**Task instructions:** Reproduce every entry exactly as shown.

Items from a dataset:

○ ○ ○ ○ ○ ○ ○

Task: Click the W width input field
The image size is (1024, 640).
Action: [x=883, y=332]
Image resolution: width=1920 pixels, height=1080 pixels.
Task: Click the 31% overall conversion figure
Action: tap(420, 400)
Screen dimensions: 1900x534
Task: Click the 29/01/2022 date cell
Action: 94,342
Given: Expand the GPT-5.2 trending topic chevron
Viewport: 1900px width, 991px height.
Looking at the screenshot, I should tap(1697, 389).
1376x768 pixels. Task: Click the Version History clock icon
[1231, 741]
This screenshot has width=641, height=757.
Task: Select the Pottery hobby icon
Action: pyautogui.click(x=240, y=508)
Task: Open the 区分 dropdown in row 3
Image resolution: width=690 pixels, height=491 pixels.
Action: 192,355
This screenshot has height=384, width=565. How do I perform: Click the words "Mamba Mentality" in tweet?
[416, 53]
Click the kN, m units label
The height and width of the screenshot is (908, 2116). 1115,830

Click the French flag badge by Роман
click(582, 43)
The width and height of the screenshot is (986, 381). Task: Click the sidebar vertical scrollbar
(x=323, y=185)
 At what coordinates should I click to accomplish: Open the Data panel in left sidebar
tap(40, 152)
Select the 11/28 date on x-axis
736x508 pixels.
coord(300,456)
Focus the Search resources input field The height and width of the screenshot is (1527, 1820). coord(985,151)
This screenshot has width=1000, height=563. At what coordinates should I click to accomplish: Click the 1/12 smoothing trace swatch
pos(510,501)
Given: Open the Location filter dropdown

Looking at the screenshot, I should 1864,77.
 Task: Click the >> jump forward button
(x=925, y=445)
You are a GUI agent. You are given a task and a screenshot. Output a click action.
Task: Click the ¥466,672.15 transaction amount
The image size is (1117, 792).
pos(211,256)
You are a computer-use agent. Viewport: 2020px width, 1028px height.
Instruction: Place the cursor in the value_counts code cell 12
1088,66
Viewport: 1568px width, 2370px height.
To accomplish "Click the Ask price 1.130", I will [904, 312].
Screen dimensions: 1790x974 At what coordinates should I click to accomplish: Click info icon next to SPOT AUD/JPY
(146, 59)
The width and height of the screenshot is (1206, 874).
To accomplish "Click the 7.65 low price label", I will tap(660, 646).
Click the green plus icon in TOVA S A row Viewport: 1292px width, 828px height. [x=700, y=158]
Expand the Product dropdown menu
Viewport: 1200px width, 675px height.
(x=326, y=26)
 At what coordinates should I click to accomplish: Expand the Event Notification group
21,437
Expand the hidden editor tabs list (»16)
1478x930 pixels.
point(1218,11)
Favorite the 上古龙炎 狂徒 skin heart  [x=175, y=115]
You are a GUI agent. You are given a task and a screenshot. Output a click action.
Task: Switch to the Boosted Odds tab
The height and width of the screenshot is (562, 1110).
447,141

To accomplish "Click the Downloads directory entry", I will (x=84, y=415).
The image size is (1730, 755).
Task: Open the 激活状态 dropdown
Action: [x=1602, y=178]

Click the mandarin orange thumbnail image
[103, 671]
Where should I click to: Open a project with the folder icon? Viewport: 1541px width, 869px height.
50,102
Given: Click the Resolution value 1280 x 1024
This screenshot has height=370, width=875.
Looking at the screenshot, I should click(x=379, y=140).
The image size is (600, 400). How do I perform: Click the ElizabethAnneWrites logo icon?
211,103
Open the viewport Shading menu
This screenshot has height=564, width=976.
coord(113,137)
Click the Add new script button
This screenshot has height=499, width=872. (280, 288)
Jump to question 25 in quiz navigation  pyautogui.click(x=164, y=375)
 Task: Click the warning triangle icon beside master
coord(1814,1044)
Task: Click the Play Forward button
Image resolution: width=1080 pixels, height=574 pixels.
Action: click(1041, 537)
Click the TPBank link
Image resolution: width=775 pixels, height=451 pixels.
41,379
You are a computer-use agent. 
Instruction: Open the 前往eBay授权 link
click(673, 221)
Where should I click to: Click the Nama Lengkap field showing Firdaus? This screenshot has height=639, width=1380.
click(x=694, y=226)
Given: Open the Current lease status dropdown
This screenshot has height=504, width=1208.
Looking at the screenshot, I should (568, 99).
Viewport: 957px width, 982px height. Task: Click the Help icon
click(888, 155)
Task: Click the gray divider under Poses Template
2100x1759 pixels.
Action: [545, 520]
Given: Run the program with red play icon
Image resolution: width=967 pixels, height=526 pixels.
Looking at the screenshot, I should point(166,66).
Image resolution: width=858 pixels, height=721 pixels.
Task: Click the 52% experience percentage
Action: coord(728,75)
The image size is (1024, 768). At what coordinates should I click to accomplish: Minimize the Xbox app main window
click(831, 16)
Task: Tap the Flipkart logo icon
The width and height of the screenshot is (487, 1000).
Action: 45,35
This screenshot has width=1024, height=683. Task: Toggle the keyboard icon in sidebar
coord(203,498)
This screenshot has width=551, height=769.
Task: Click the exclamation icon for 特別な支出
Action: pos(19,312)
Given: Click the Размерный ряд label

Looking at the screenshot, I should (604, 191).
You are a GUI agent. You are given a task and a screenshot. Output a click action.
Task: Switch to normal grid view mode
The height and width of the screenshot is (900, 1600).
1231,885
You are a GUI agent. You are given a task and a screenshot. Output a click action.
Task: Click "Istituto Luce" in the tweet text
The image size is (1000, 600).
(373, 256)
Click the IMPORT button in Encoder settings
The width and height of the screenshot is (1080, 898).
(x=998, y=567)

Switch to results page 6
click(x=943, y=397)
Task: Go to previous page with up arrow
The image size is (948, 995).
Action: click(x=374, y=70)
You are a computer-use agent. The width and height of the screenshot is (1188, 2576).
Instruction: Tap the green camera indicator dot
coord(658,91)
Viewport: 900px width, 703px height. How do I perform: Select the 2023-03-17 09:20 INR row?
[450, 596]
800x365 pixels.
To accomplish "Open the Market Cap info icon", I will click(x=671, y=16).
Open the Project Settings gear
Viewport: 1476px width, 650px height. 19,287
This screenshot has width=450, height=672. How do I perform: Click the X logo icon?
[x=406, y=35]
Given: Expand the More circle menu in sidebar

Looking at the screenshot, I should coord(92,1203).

○ ○ ○ ○ ○ ○ ○

**Written solution:**
Task: Click the W width input field
The image size is (1024, 640).
Action: [x=883, y=332]
Image resolution: width=1920 pixels, height=1080 pixels.
Task: Click the 31% overall conversion figure
Action: tap(420, 400)
Screen dimensions: 1900x534
Task: Click the 29/01/2022 date cell
Action: 94,342
Given: Expand the GPT-5.2 trending topic chevron
Viewport: 1900px width, 991px height.
Looking at the screenshot, I should tap(1697, 389).
1376x768 pixels. Task: Click the Version History clock icon
[1231, 741]
This screenshot has width=641, height=757.
Task: Select the Pottery hobby icon
Action: pyautogui.click(x=240, y=508)
Task: Open the 区分 dropdown in row 3
Image resolution: width=690 pixels, height=491 pixels.
Action: 192,355
This screenshot has height=384, width=565. How do I perform: Click the words "Mamba Mentality" in tweet?
[416, 53]
Click the kN, m units label
The height and width of the screenshot is (908, 2116). 1115,830

Click the French flag badge by Роман
click(582, 43)
The width and height of the screenshot is (986, 381). Task: Click the sidebar vertical scrollbar
(x=323, y=185)
 At what coordinates should I click to accomplish: Open the Data panel in left sidebar
tap(40, 152)
Select the 11/28 date on x-axis
736x508 pixels.
coord(300,456)
Focus the Search resources input field The height and width of the screenshot is (1527, 1820). coord(985,151)
This screenshot has width=1000, height=563. At what coordinates should I click to accomplish: Click the 1/12 smoothing trace swatch
pos(510,501)
Given: Open the Location filter dropdown

Looking at the screenshot, I should 1864,77.
 Task: Click the >> jump forward button
(x=925, y=445)
You are a GUI agent. You are given a task and a screenshot. Output a click action.
Task: Click the ¥466,672.15 transaction amount
The image size is (1117, 792).
pos(211,256)
You are a computer-use agent. Viewport: 2020px width, 1028px height.
Instruction: Place the cursor in the value_counts code cell 12
1088,66
Viewport: 1568px width, 2370px height.
To accomplish "Click the Ask price 1.130", I will [904, 312].
Screen dimensions: 1790x974 At what coordinates should I click to accomplish: Click info icon next to SPOT AUD/JPY
(146, 59)
The width and height of the screenshot is (1206, 874).
To accomplish "Click the 7.65 low price label", I will tap(660, 646).
Click the green plus icon in TOVA S A row Viewport: 1292px width, 828px height. [x=700, y=158]
Expand the Product dropdown menu
Viewport: 1200px width, 675px height.
(x=326, y=26)
 At what coordinates should I click to accomplish: Expand the Event Notification group
21,437
Expand the hidden editor tabs list (»16)
1478x930 pixels.
point(1218,11)
Favorite the 上古龙炎 狂徒 skin heart  [x=175, y=115]
You are a GUI agent. You are given a task and a screenshot. Output a click action.
Task: Switch to the Boosted Odds tab
The height and width of the screenshot is (562, 1110).
447,141

To accomplish "Click the Downloads directory entry", I will (x=84, y=415).
The image size is (1730, 755).
Task: Open the 激活状态 dropdown
Action: [x=1602, y=178]

Click the mandarin orange thumbnail image
[103, 671]
Where should I click to: Open a project with the folder icon? Viewport: 1541px width, 869px height.
50,102
Given: Click the Resolution value 1280 x 1024
This screenshot has height=370, width=875.
Looking at the screenshot, I should click(x=379, y=140).
The image size is (600, 400). How do I perform: Click the ElizabethAnneWrites logo icon?
211,103
Open the viewport Shading menu
This screenshot has height=564, width=976.
coord(113,137)
Click the Add new script button
This screenshot has height=499, width=872. (280, 288)
Jump to question 25 in quiz navigation  pyautogui.click(x=164, y=375)
 Task: Click the warning triangle icon beside master
coord(1814,1044)
Task: Click the Play Forward button
Image resolution: width=1080 pixels, height=574 pixels.
Action: click(1041, 537)
Click the TPBank link
Image resolution: width=775 pixels, height=451 pixels.
41,379
You are a computer-use agent. 
Instruction: Open the 前往eBay授权 link
click(673, 221)
Where should I click to: Click the Nama Lengkap field showing Firdaus? This screenshot has height=639, width=1380.
click(x=694, y=226)
Given: Open the Current lease status dropdown
This screenshot has height=504, width=1208.
Looking at the screenshot, I should (568, 99).
Viewport: 957px width, 982px height. Task: Click the Help icon
click(888, 155)
Task: Click the gray divider under Poses Template
2100x1759 pixels.
Action: [545, 520]
Given: Run the program with red play icon
Image resolution: width=967 pixels, height=526 pixels.
Looking at the screenshot, I should point(166,66).
Image resolution: width=858 pixels, height=721 pixels.
Task: Click the 52% experience percentage
Action: coord(728,75)
The image size is (1024, 768). At what coordinates should I click to accomplish: Minimize the Xbox app main window
click(831, 16)
Task: Tap the Flipkart logo icon
The width and height of the screenshot is (487, 1000).
Action: 45,35
This screenshot has width=1024, height=683. Task: Toggle the keyboard icon in sidebar
coord(203,498)
This screenshot has width=551, height=769.
Task: Click the exclamation icon for 特別な支出
Action: pos(19,312)
Given: Click the Размерный ряд label

Looking at the screenshot, I should (604, 191).
You are a GUI agent. You are given a task and a screenshot. Output a click action.
Task: Switch to normal grid view mode
The height and width of the screenshot is (900, 1600).
1231,885
You are a GUI agent. You are given a task and a screenshot. Output a click action.
Task: Click "Istituto Luce" in the tweet text
The image size is (1000, 600).
(373, 256)
Click the IMPORT button in Encoder settings
The width and height of the screenshot is (1080, 898).
(x=998, y=567)

Switch to results page 6
click(x=943, y=397)
Task: Go to previous page with up arrow
The image size is (948, 995).
Action: click(x=374, y=70)
You are a computer-use agent. The width and height of the screenshot is (1188, 2576).
Instruction: Tap the green camera indicator dot
coord(658,91)
Viewport: 900px width, 703px height. How do I perform: Select the 2023-03-17 09:20 INR row?
[450, 596]
800x365 pixels.
To accomplish "Open the Market Cap info icon", I will click(x=671, y=16).
Open the Project Settings gear
Viewport: 1476px width, 650px height. 19,287
This screenshot has width=450, height=672. How do I perform: Click the X logo icon?
[x=406, y=35]
Given: Expand the More circle menu in sidebar

Looking at the screenshot, I should coord(92,1203).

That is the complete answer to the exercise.